Érase una vez, era común que la gente tuviera pequeñas pólizas de seguro para sus “gastos de entierro”. Las parroquias de inmigrantes del siglo pasado tenían “sociedades funerarias” diseñadas para ayudar a los inmigrantes a aplazar los gastos funerarios. Y, francamente, dadas las liquidaciones de activos que acompañan a las consolidaciones y cierres de parroquias, no sería injusto esperar que las diócesis subsidien ciertas operaciones de cementerios para que la gente no incinere a sus familiares porque “es más barato” que el entierro.
Los católicos de hoy tal vez recuerden que la Iglesia se opuso a la cremación porque podría representar una visión del futuro del hombre contraria a lo que la Iglesia enseñaba sobre la Resurrección. Esa opinión era correcta. Y aún hay más: la cremación representa un punto de vista antitético no sólo sobre la Resurrección, sino también sobre el significado y la importancia del cuerpo humano y su encarnación, los vínculos intergeneracionales, la solidaridad eclesiológica con las Iglesias Sufriente y Triunfante (cementerios están parte de una parroquia. . . y a menudo la única parte que está creciendo), y la noción muy básica y, hasta nuestros días, indiscutible de que una persona merece un “lugar de descanso final”.
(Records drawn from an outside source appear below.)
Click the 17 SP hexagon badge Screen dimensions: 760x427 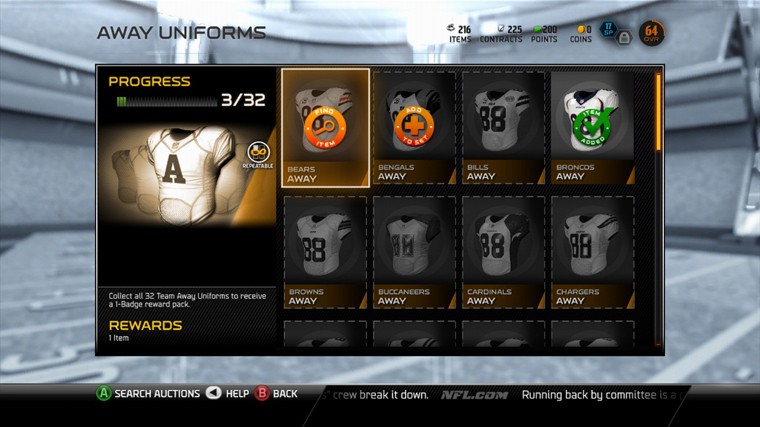608,30
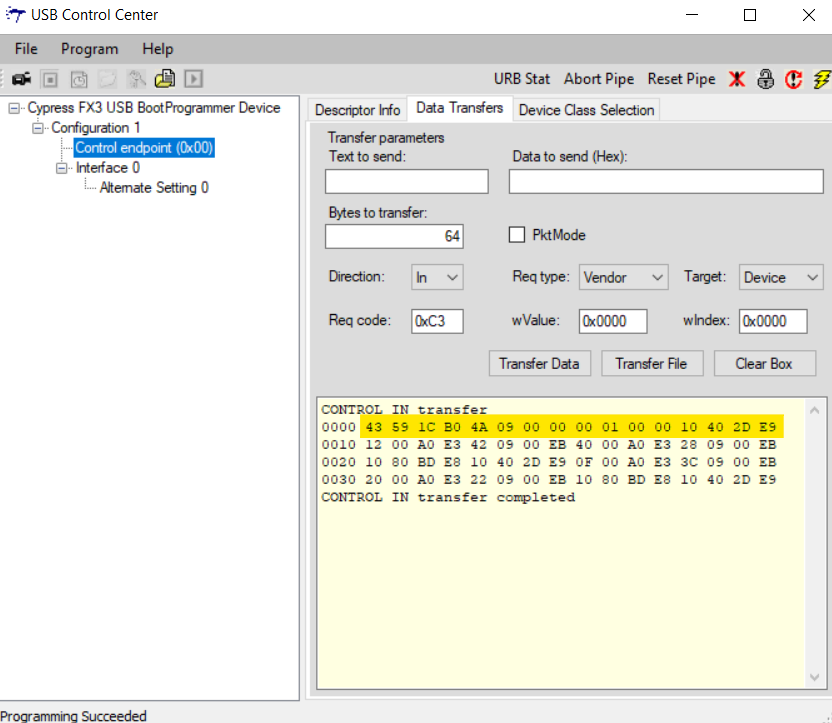
Task: Click the yellow lightning bolt programming icon
Action: 820,79
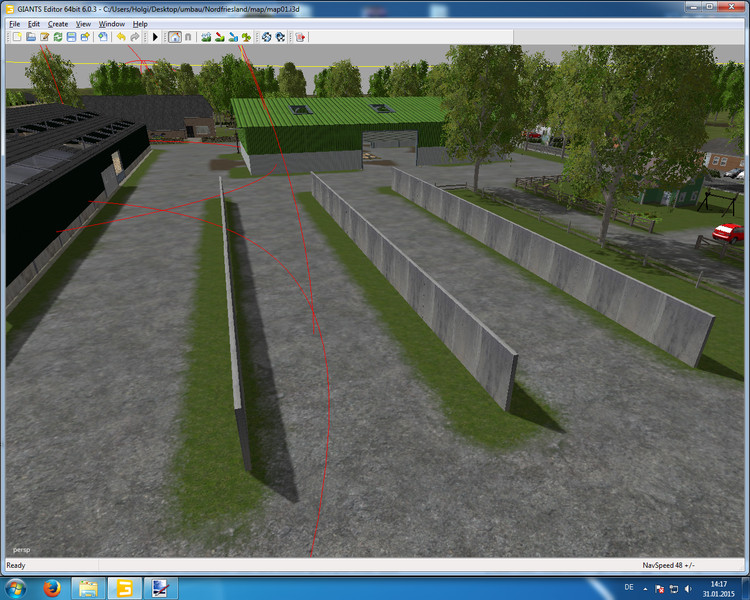Image resolution: width=750 pixels, height=600 pixels.
Task: Toggle the highlighted house-shaped toolbar button
Action: click(174, 37)
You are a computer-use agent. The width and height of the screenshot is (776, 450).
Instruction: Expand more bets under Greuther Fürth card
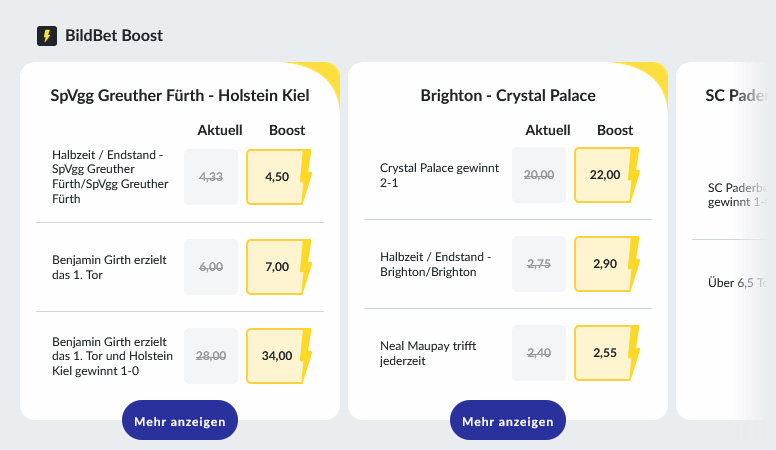pos(180,420)
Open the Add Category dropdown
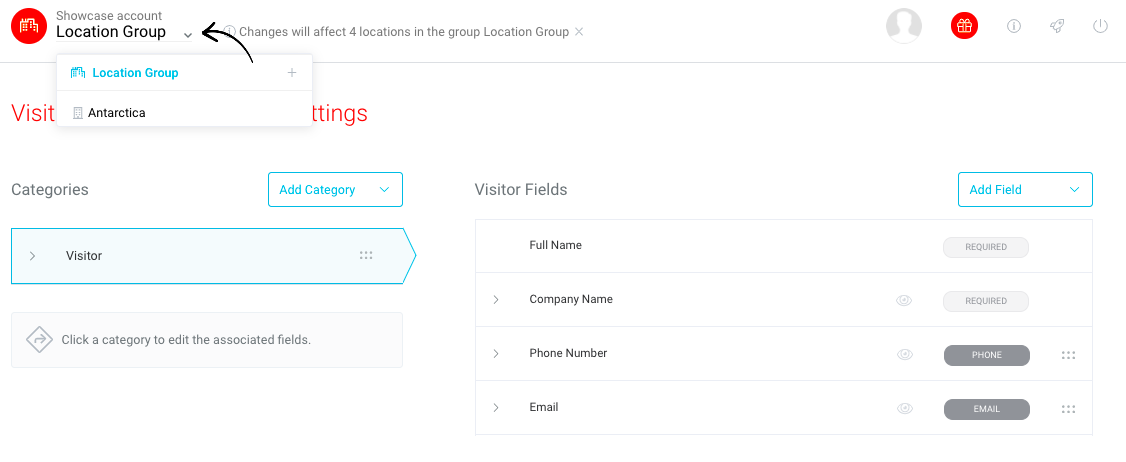This screenshot has width=1126, height=462. tap(335, 190)
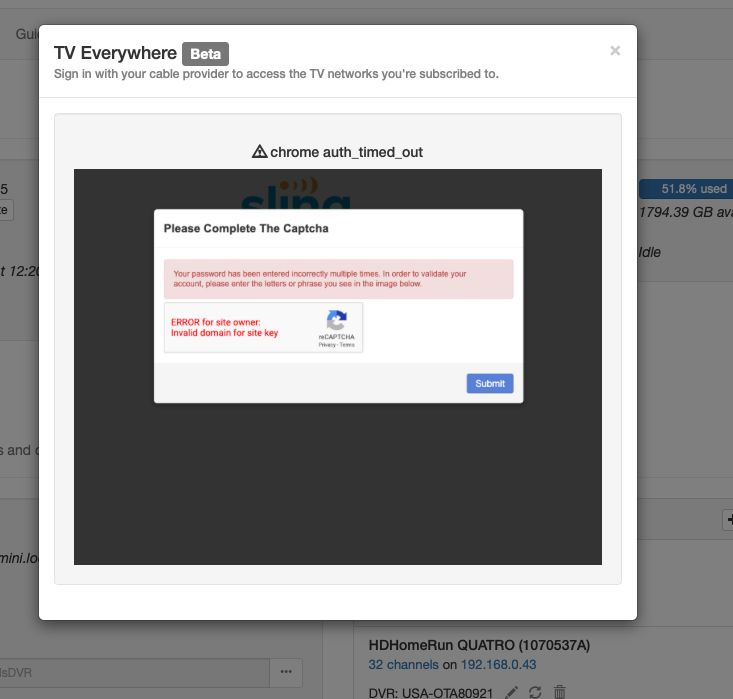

Para muchos estadounidenses pragmáticos, todo ese “buen material teórico” da como resultado que “la cremación es más barata”. Todas esas otras consideraciones no tienen precio, pero sí tienen valor. Como dice el viejo refrán: "Algunas personas conocen el costo de todo pero el valor de nada".
Jesús se benefició de la caridad de José de Arimatea porque, Como judío, José reconoció que el cuerpo debía ser enterrado. En general, ese no era el caso de las víctimas de la crucifixión, que, al menos en otras partes del Imperio Romano, no terminaba con la muerte. Los cuerpos permanecían en las cruces hasta que alguien más necesitaba una cruz, los cadáveres se pudrieron o se convirtieron en cibus corvi (“comida para los cuervos”). Dado el énfasis que algunos métodos modernos de destrucción corporal ponen en el cuerpo como “parte de la naturaleza” y “reintegrándose al círculo de la vida”, uno podría sugerir que, de no ser por su degradación prevista, se trataba de un reciclaje antiguo.
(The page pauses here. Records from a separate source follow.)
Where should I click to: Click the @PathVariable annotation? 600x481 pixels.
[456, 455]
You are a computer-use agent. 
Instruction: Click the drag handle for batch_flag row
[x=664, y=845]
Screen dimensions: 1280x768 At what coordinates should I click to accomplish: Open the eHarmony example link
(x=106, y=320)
Sara se benefició porque Abraham no consideró gastar dinero en un gran lujo, aunque podría haberlo obtenido gratis, y 400 siclos de plata ciertamente no representaban una suma insignificante. Conseguir esa cantidad de dinero en su época requirió el trabajo de su clan, pero una tumba valía la pena. ¿Están los católicos estadounidenses, en esta próspera tierra, en peor situación que Jesús y Abraham?
Entre los cuentos de León Tolstoi se encuentra "¿Cuánta tierra necesita un hombre?" Se trata de un campesino ruso que tiene sed de tierra y progresivamente adquiere cada vez más. Se entera de que, cerca de Mongolia, la población local te dará tanta tierra como puedas rodear con un surco en un día, siempre que regreses al punto de partida. Pahom surca febrilmente acres y acres, sólo para temer que su codicia de tierras le impida llegar a su punto de partida. En el último minuto, corre cuesta arriba a toda velocidad, llega al punto de partida y muere de un infarto. Tolstoi observa lacónicamente: “Su sirviente tomó la pala y cavó una tumba el tiempo suficiente para que Pahom yaciera en ella y lo enterró en ella. Todo lo que necesitaba era seis pies desde la cabeza hasta los talones”.
Ciento treinta y siete años después de la publicación de esa historia, algunos hoy podrían llamar un derrochador al siervo de Pajóm. Pajóm quería demasiado, es cierto, pero sin embargo, él y nosotros merecemos un poco.